Data provided:
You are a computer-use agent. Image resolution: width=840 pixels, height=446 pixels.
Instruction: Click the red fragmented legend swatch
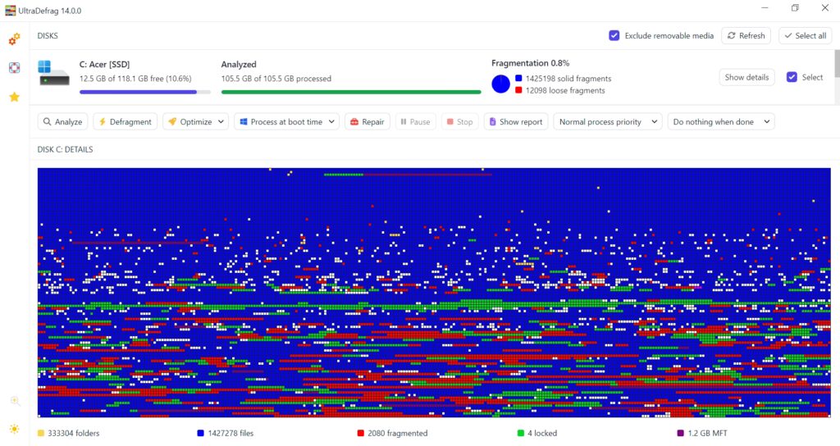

==

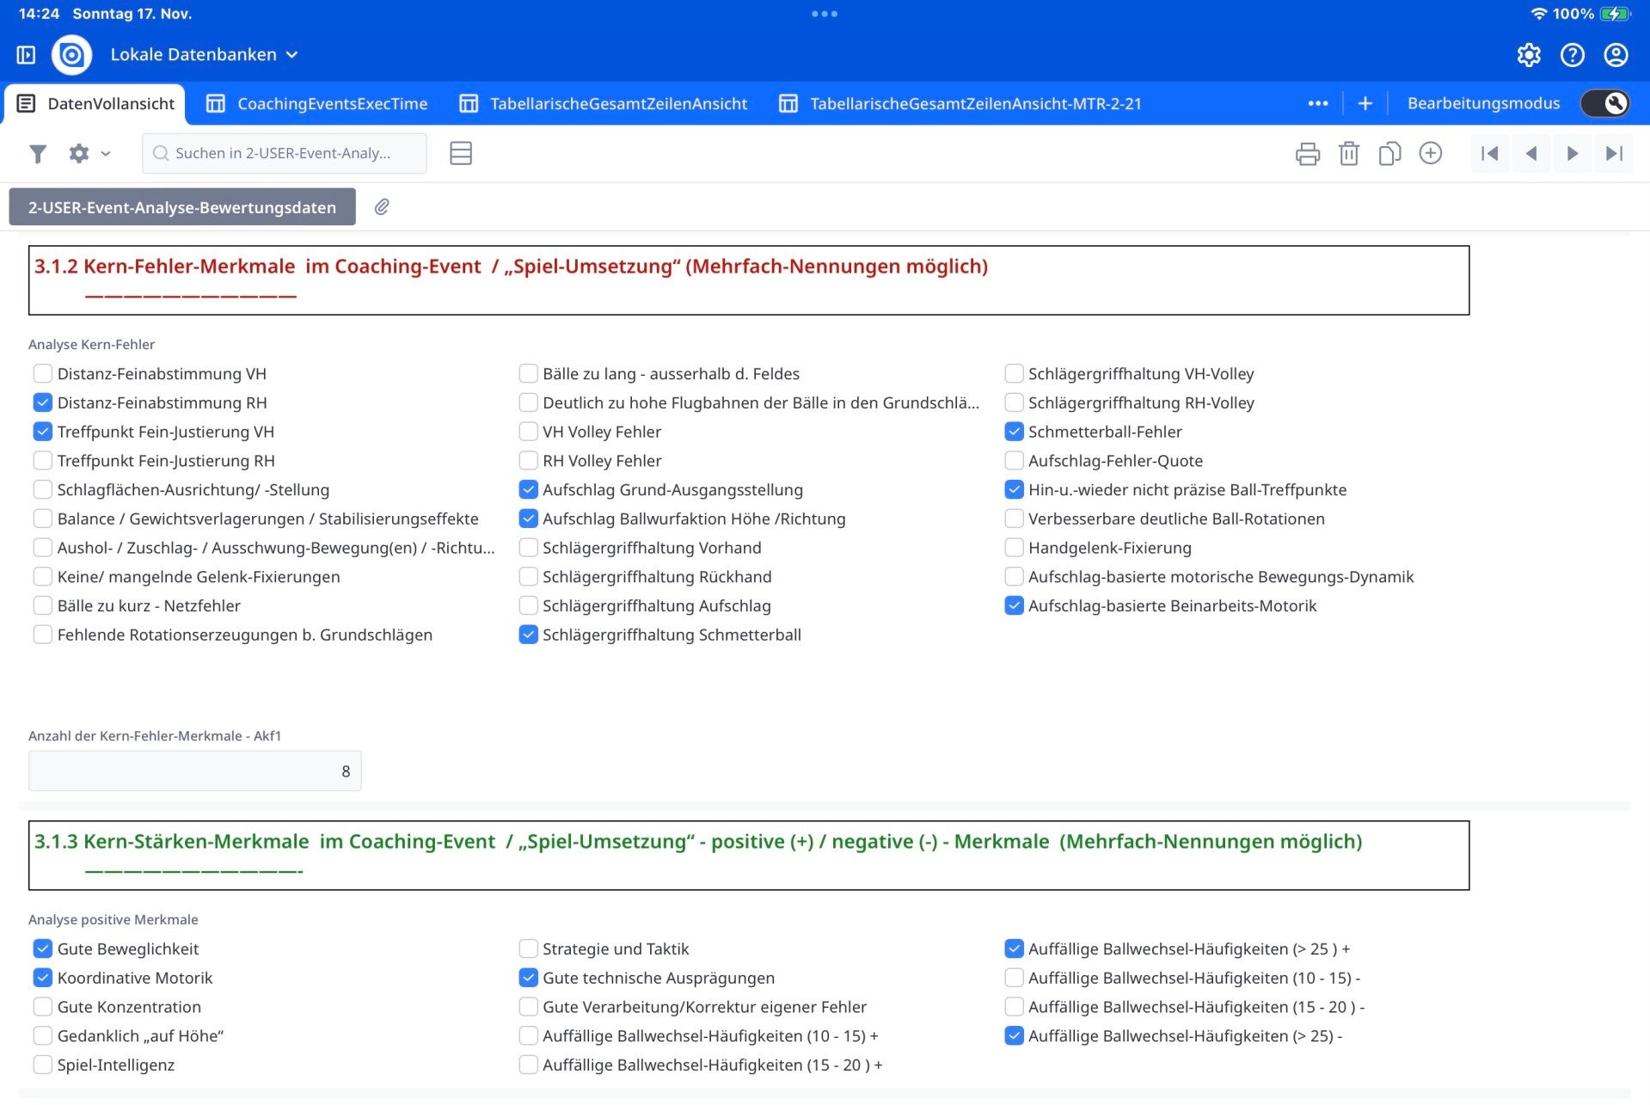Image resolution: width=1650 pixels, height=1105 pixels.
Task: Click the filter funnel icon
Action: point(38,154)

==

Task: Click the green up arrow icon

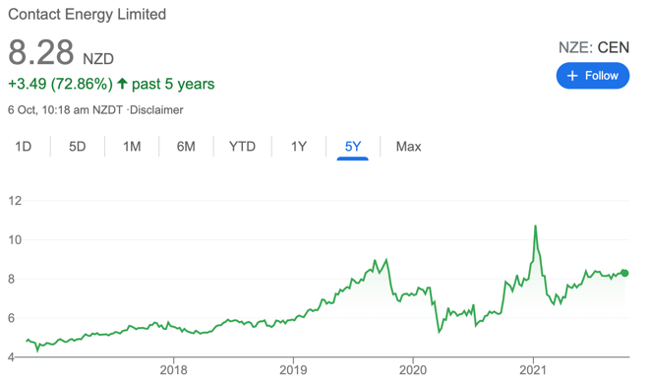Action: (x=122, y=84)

Required action:
Print only what lies in the material above starting at the line with "You are a computer-use" and ending at the line with "Instruction: Click the", every line exactly as given.

Answer section:
You are a computer-use agent. Image resolution: width=840 pixels, height=446 pixels.
Instruction: Click the red fragmented legend swatch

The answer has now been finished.